Causes and consequences of microglial regional specialization within basal ganglia (BG) circuits. An overarching goal of this research program is to promote innovative approaches to treating CNS circuit dysfunction and disease. Microglia are ubiquitous, capable of self-renewal, highly plastic, and can be influenced from the periphery, making them highly attractive targets for therapeutic interventions in a broad range of pathological contexts. By studying the basic biology of BG microglia and their interactions with surrounding neurons as well as their responses to challenges and insults, we hope to provide new insight into pathological alterations that impact BG circuits, such as addiction and other psychiatric illness, neurodegeneration, toxic poisoning, and focal inflammatory conditions.
Imaging. We use high resolution imaging in fixed tissue as well as multiphoton imaging in acute brain slices and in vivo to monitor the dynamic process movements of microglia and their physical interactions with surrounding neurons.
Electrophysiology. We use whole cell patch clamp recordings from both microglia and neurons to interrogate microglial phenotype and measure the impact of microglia on neuronal membrane excitability and synaptic function.

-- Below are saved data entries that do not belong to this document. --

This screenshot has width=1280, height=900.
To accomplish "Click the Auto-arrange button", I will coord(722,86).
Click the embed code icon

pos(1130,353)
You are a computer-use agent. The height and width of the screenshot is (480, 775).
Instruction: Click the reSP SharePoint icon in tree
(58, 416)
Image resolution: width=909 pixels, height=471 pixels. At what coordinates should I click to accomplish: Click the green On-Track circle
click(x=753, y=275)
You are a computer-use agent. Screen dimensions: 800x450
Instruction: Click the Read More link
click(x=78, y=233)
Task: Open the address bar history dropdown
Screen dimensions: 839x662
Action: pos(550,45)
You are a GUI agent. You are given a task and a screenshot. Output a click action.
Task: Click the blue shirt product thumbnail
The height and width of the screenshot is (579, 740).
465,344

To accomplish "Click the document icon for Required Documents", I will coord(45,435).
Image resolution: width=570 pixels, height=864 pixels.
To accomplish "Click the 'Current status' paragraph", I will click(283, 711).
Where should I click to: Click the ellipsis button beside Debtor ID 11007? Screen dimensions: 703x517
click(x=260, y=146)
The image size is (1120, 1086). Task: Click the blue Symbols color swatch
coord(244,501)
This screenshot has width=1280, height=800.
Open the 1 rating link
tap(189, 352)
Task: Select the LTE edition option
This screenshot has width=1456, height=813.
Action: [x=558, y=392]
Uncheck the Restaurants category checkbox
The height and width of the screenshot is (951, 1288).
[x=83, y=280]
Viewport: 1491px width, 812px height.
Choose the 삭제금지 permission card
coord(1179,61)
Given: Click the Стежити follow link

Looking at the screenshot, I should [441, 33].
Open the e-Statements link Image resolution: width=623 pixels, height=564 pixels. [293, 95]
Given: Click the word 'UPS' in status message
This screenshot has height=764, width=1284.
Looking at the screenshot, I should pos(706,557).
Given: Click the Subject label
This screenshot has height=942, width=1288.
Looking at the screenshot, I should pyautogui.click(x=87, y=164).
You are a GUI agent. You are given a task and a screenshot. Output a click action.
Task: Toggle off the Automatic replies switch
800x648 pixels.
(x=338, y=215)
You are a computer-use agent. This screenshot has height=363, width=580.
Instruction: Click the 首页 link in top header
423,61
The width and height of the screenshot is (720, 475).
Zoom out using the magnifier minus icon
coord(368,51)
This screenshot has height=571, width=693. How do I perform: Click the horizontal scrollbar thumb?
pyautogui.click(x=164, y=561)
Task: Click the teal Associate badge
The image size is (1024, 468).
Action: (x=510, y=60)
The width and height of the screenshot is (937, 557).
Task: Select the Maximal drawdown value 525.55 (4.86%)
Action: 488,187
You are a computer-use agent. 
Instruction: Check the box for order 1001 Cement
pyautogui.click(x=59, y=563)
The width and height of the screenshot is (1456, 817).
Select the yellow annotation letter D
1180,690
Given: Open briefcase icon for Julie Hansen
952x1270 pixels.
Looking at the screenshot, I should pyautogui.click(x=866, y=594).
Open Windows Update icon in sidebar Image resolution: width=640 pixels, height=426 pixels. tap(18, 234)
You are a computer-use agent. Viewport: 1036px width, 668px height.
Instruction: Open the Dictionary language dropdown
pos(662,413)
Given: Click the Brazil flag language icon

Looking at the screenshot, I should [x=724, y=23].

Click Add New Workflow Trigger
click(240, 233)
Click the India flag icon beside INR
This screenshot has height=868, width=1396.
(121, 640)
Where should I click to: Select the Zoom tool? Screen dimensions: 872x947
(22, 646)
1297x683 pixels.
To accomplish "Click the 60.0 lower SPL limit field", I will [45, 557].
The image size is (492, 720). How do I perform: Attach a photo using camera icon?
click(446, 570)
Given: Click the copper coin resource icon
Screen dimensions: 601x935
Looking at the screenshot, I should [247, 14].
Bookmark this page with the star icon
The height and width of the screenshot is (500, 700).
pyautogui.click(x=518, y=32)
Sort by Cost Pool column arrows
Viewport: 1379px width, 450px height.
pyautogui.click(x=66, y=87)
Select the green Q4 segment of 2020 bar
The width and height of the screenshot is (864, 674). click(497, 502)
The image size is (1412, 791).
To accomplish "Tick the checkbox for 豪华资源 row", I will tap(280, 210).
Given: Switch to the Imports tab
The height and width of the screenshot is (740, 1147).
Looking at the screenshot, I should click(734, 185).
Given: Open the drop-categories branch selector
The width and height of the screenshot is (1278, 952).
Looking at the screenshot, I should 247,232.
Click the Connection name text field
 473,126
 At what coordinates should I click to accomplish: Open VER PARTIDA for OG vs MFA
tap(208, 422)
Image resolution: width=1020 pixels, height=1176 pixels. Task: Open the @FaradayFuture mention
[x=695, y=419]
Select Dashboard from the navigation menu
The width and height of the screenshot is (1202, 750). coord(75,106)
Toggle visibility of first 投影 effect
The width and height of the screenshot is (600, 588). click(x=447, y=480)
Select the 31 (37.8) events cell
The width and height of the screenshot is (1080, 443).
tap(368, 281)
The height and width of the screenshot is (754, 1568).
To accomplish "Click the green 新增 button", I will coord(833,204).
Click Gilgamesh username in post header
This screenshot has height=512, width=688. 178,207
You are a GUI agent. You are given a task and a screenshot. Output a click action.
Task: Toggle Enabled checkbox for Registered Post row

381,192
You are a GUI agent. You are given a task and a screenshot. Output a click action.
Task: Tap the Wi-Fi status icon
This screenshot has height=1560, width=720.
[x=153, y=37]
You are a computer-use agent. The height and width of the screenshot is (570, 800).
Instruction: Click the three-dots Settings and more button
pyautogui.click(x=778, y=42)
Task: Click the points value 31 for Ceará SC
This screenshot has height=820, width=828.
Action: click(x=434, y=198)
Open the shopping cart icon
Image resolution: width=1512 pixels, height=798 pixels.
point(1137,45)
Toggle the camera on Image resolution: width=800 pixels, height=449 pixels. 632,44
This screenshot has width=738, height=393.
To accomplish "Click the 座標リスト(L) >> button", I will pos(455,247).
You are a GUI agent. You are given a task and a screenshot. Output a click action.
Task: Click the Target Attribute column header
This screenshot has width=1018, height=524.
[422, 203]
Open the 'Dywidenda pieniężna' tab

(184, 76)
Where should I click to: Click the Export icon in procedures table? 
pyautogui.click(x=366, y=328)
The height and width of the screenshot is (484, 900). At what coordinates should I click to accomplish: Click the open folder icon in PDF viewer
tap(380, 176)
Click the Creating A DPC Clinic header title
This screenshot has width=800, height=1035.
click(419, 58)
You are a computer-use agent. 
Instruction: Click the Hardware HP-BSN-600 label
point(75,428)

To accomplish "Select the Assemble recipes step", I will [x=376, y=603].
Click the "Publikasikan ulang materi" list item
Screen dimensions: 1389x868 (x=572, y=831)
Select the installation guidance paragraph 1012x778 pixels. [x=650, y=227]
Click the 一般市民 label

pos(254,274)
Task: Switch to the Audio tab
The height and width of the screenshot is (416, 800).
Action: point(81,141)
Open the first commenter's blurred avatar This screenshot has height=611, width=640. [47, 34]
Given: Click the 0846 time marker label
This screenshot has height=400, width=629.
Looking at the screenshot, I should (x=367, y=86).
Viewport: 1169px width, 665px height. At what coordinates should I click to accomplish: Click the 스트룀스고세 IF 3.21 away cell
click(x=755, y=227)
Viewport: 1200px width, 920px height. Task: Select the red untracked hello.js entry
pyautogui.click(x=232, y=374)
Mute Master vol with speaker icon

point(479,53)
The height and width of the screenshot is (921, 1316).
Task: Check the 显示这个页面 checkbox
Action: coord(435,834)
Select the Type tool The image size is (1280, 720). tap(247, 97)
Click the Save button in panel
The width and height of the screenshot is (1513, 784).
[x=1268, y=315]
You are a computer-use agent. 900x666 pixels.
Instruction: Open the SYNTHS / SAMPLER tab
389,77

Molecular Biology. We use fluorescence activated cell sorting (FACS) to isolate microglia and neurons from brain tissue for analysis of gene expression, protein content, and organelle function.
Caspase 3+ dying cell being phagocytosed by a nearby microglial cell during early postnatal development.
3D reconstruction of microglial cell morphology in distinct basal ganglia nuclei.
Relative distribution of microglia (Iba1, red) and astrocytes (ALDH1L1-EGFP, white) in the basal ganglia.